Malgré plusieurs dispositifs d’aide et d’accompagnement, 80 % des personnes avec un Trouble du Spectre de l’Autisme (TSA) en âge de travailler n’ont pas d’emploi. Et cette situation pourrait bien rester inextricable… La rédaction de Talentéo vous dit tout sur l’état actuel de ce trouble dans le monde professionnel.

Emploi et TSA : quel état des lieux ?

En France, selon la Haute Autorité de santé, 600 000 personnes présenteraient un trouble du spectre de l’autisme. Souvent caractérisé par un déficit des interactions sociales et parfois de la communication verbale et/ou non verbale. Mais aussi défini par le caractère restreint et répétitif des comportements et des intérêts ainsi que par des particularités sensorielles. Il est important de noter qu’il existe autant de spectres de l’autisme que de couleurs de l’arc-en-ciel. La moitié de ces personnes se destine ou prend une part active au marché du travail ordinaire. Selon l’association Autisme France, seulement 15 à 20 % des personnes autistes sont en emploi.

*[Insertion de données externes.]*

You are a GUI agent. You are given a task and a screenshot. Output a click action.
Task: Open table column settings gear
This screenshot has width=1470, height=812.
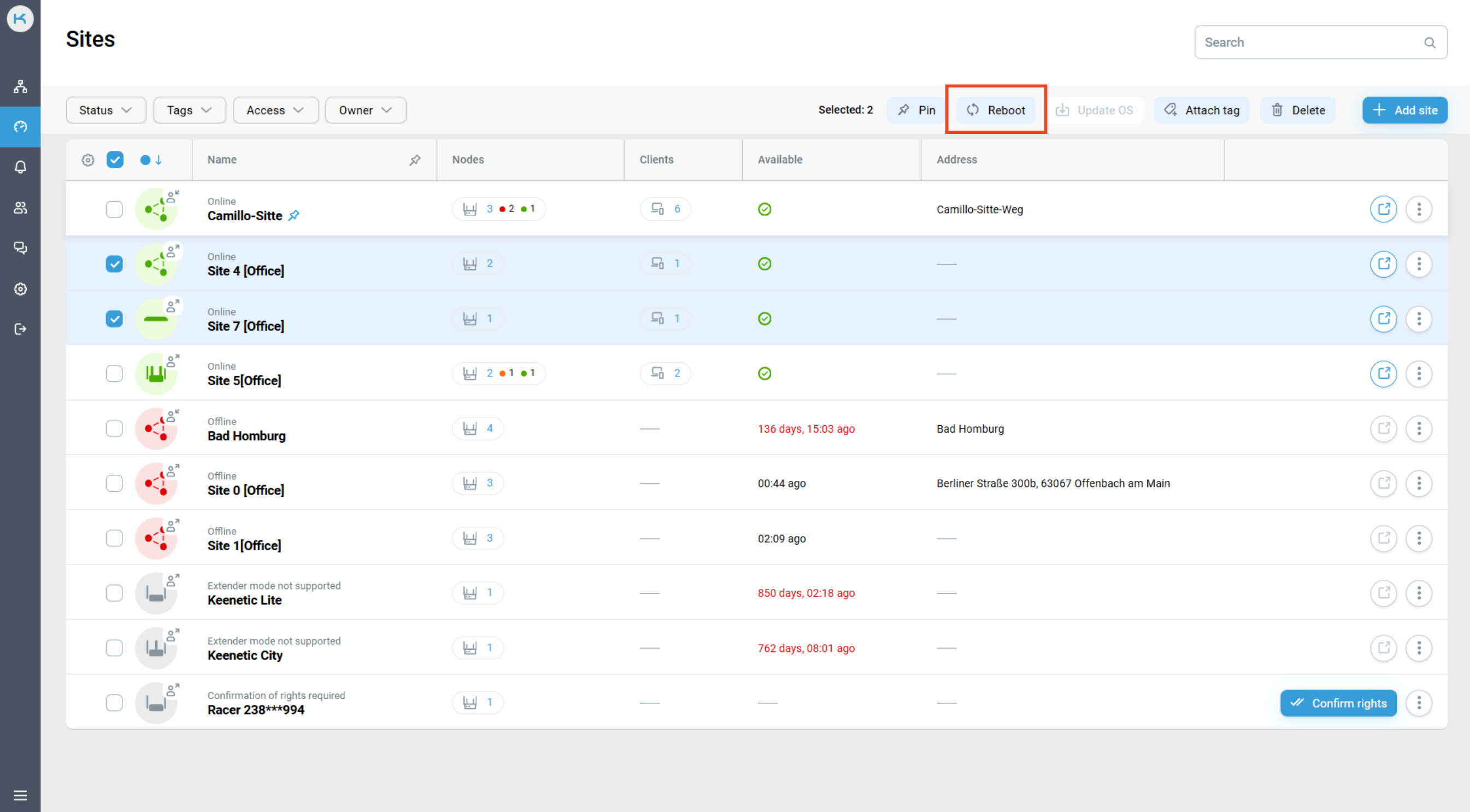click(x=87, y=160)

Patrick Maincent de l’Union nationale des associations de parents d’enfants inadaptés (Unapei) de confirmer ces chiffres : « dans la réalité, très peu de personnes autistes ont accès au travail en Europe. On considère que 75 % à 90 % des personnes autistes sont très éloignées de l’emploi. En France, on doit d’ailleurs être plus près de 90 % ». Et il précise : « ce qui s’explique avant tout par le manque de connaissance, de ce que sont ces personnes, de leurs compétences, de leurs difficultés aussi ».

Dix domaines d’excellence

Les personnes avec un TSA sont dotées d’une forte capacité de mémorisation et certaines d’entre elles sont capables de traiter un grand nombre de données. Elles sont souvent décrites comme étant perfectionnistes, méticuleuses, persévérantes, ponctuelles et respectueuses des règles. En 2017, dans son rapport sur le devenir professionnel des personnes autistes présenté au gouvernement, le philosophe et écrivain autiste Josef Schovanec listait dix domaines dans lesquels les personnes avec un TSA pouvaient exceller : l’armée (analyste de données), l’informatique (codeur et développeur web, analyste), la rédaction et la traduction, le contact avec les animaux, l’art et l’artisanat, les métiers de bibliothèque, la mécanique, la restauration / hôtellerie, les métiers liés au secteur de l’autisme, les métiers dits « traditionnels » et les métiers utilisant des savoirs anciens.

De manière plus générale, l’auteur explique. « Il n’y a pas, a priori, de métiers adaptés ou inadaptés pour les personnes en situation de handicap. Toutefois, on pourrait dégager des tendances. En effet, plus un métier fait appel au relationnel, moins il y aura d’autistes en mesure de s’y épanouir. Plus le métier fait appel à la régularité, tant des tâches que des horaires, plus il sera en phase avec la majorité des autistes. Plus curieux : les histoires réussies d’inclusion d’autistes ont souvent eu lieu sur des créneaux de niche avec des procédures de recrutement atypiques, des métiers auxquels on ne pense jamais, ou alors là où il n’y a que très peu de personnes disposant potentiellement des compétences requises. »

photo d'engrenages tenus par plusieurs personnes - TSA

Quelles adaptations de poste pour une personne avec un TSA ?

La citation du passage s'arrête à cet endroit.